We start with the average energy of the signal f(x) over one period, which is the left-hand side of the theorem. We use the complex exponential form of the Fourier series for f(x).

\[ \text{Average Power} = \frac{1}{2L} \int_{-L}^{L} |f(x)|^2 dx = \frac{1}{2L} \int_{-L}^{L} f(x) \cdot \overline{f(x)} dx \]

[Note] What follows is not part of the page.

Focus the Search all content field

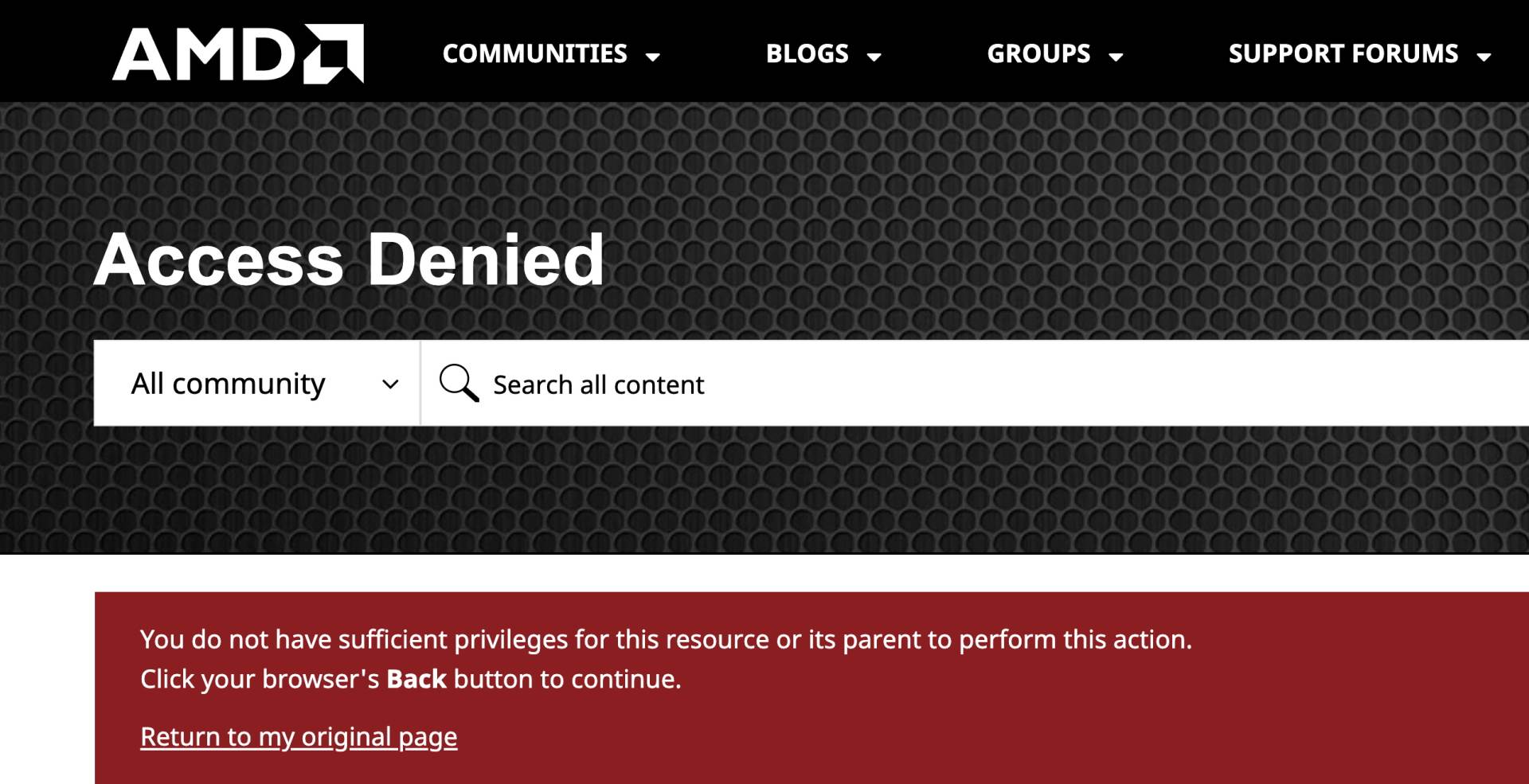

Substitute the complex Fourier series representation for f(x) and its complex conjugate \( \overline{f(x)} \):

\[ f(x) = \sum_{n=-\infty}^{\infty} c_n e^{i \frac{n\pi x}{L}} \quad \text{and} \quad \overline{f(x)} = \sum_{m=-\infty}^{\infty} \overline{c_m} e^{-i \frac{m\pi x}{L}} \]

Plugging these into the integral gives:

\[ \frac{1}{2L} \int_{-L}^{L} \left( \sum_{n=-\infty}^{\infty} c_n e^{i \frac{n\pi x}{L}} \right) \left( \sum_{m=-\infty}^{\infty} \overline{c_m} e^{-i \frac{m\pi x}{L}} \right) dx \]

We can swap the order of integration and summation:

\[ \frac{1}{2L} \sum_{n=-\infty}^{\infty} \sum_{m=-\infty}^{\infty} c_n \overline{c_m} \int_{-L}^{L} e^{i \frac{(n-m)\pi x}{L}} dx \]

Due to the orthogonality of complex exponentials, the integral evaluates to 2L when n = m, and 0 when n ≠ m.

\[ \int_{-L}^{L} e^{i \frac{(n-m)\pi x}{L}} dx = \begin{cases} 2L & \text{if } n=m \\ 0 & \text{if } n \neq m \end{cases} \]

This simplifies the double summation, as only the terms where n = m survive:

\[ \frac{1}{2L} \sum_{n=-\infty}^{\infty} c_n \overline{c_n} (2L) = \sum_{n=-\infty}^{\infty} c_n \overline{c_n} = \sum_{n=-\infty}^{\infty} |c_n|^2 \]

This completes the proof, showing the equality between the average power in the time domain and the sum of powers in the frequency domain.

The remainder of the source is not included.